As just one step in yet another attempt to improve Rust’s project management I’d like to propose a new triage meeting, open to all, that takes place twice per release cycle. In the past we have had moco-internal triage meetings, and I felt pretty strongly that just putting the current set of issues in front of everybody’s eyeballs at once was effective at keeping key developers on the same page about the state of the project. I’d like to try doing such meetings again.
These meetings will differ from the team meetings in that they will be exclusively about triage, and will be taking a global view of the project. Most team meetings now are not focused on triage, which seems to be taking a backseat to more immediate matters like keeping the feature pipeline and RFC process moving.
The first of the two meetings will occur at the beginning of the release cycle, essentially setting goals for the release.
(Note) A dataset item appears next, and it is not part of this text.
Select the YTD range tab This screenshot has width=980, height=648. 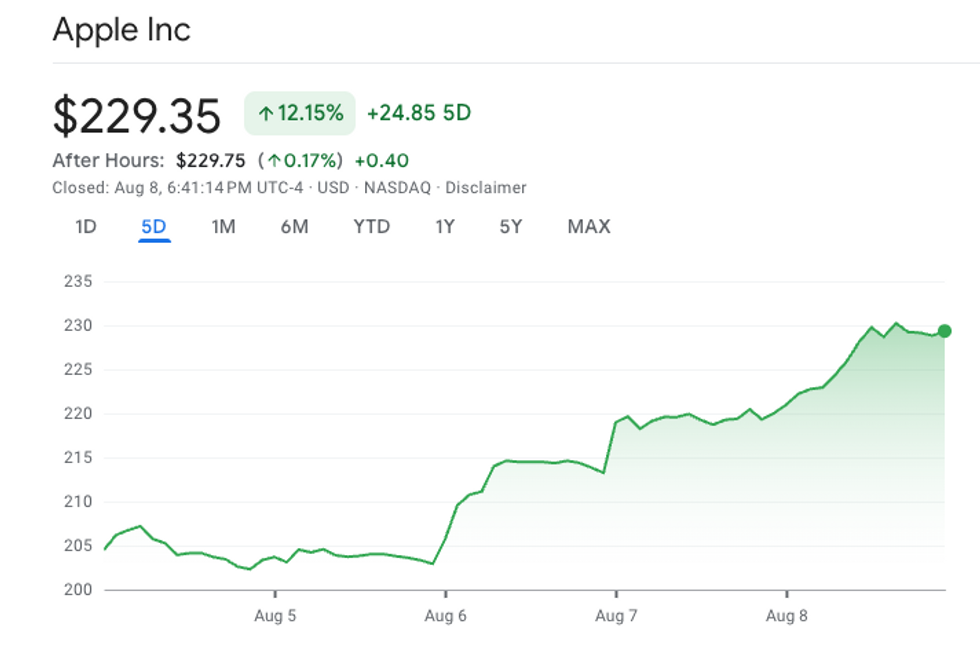(371, 227)
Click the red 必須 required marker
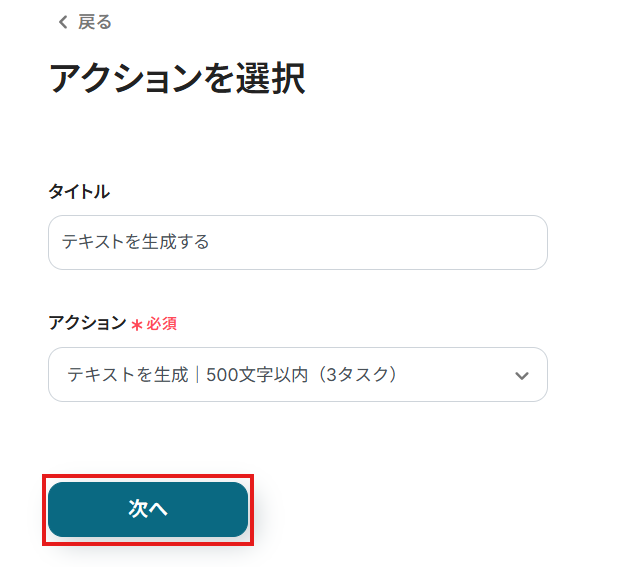 click(161, 324)
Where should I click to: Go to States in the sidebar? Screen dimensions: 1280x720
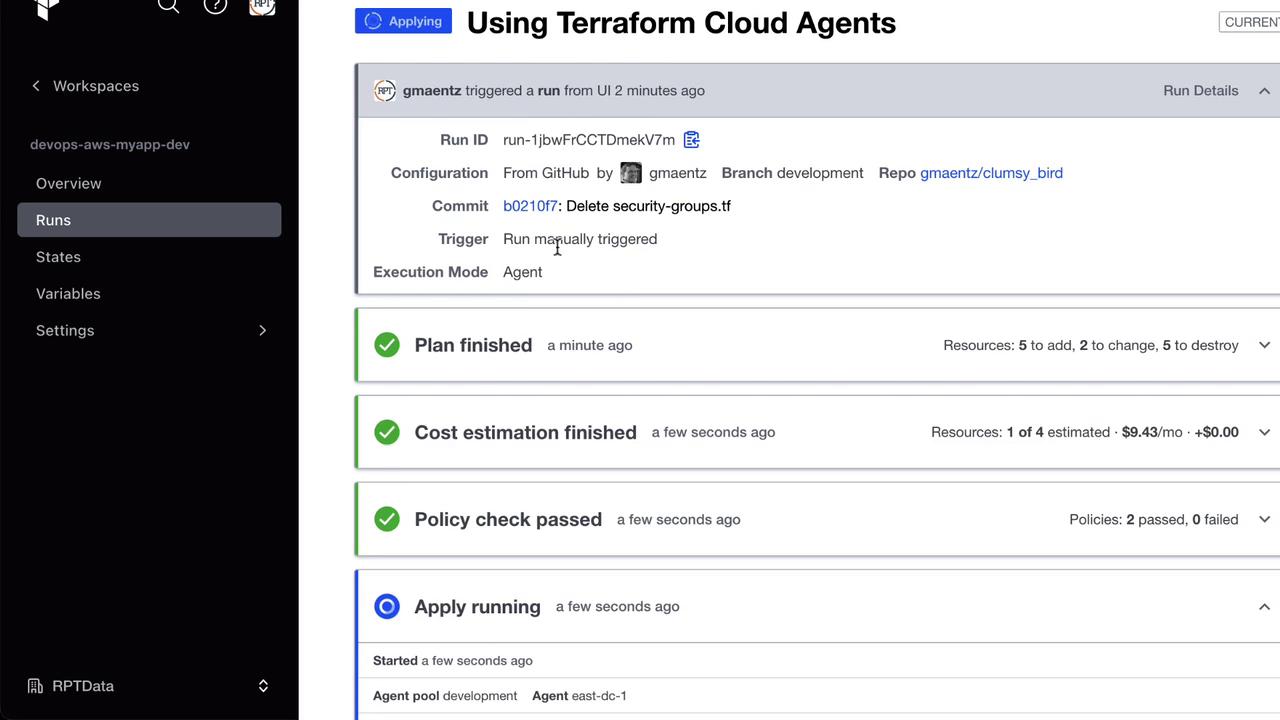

The second would be half-way through the cycle, reviewing progress and adjusting priorities for the cycle.
Activities we will pursue:
- Reviewing all P-high bugs, with an eye toward demoting them to P-medium.
- Reviewing P-medium bugs with an eye toward promoting them to P-high or P-low.
- Ensuring that all P-high bugs have somebody assigned to them and that they are actively working on them.
- Reviewing regressions and assigning them priority.
- Reviewing performance measurements for regressions.
Ideally, once we hit our stride the set of P-high bugs will present a reasonable view into the work going into the next release. Then we might evolve P-high into release milestones.
While this will be an open meeting, I’d suggest attendance is most appropriate for project and team leaders, developers closely involved in new feature development, and paid contributors.
So what do you think? Would this be effective? Are there other triage activities we might focus on? Would you attend?
What medium should we use? IRC? Hangouts? It’s so much easier to have productive meetings over video, but doing so with large open meetings is super difficult.